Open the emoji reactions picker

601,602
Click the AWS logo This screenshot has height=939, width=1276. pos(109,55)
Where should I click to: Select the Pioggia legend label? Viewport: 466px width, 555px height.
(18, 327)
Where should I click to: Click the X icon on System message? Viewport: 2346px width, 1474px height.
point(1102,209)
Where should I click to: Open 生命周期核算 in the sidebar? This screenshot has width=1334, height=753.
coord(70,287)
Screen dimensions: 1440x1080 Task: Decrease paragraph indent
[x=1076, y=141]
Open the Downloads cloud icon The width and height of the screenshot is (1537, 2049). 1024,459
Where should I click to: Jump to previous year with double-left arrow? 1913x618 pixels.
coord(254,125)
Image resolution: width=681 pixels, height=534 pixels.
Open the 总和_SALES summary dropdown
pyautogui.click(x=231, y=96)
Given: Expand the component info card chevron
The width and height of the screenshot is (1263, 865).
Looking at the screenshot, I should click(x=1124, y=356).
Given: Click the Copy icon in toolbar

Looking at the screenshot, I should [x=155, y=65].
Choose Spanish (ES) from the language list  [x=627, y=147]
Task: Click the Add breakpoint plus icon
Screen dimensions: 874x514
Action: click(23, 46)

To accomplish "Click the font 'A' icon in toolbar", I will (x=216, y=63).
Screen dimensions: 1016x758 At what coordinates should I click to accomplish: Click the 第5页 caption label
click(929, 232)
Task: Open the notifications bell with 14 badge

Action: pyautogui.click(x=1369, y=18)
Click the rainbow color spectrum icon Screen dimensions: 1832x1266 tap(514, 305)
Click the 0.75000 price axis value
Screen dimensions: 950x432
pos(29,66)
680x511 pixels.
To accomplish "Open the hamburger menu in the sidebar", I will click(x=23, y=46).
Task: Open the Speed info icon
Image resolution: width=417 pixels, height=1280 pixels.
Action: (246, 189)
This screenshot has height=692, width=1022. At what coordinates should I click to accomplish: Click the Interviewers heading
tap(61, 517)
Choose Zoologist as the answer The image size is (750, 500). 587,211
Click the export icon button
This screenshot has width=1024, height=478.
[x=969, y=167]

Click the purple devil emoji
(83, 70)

--

### EXERCISE INSTRUCTIONS
Only those lines running from the one containing "680x511 pixels." through the last line of the data above are to be copied, exactly, with both ends included.

### RESPONSE BOX
680x511 pixels.
To accomplish "Open the hamburger menu in the sidebar", I will click(x=23, y=46).
Task: Open the Speed info icon
Image resolution: width=417 pixels, height=1280 pixels.
Action: (246, 189)
This screenshot has height=692, width=1022. At what coordinates should I click to accomplish: Click the Interviewers heading
tap(61, 517)
Choose Zoologist as the answer The image size is (750, 500). 587,211
Click the export icon button
This screenshot has width=1024, height=478.
[x=969, y=167]

Click the purple devil emoji
(83, 70)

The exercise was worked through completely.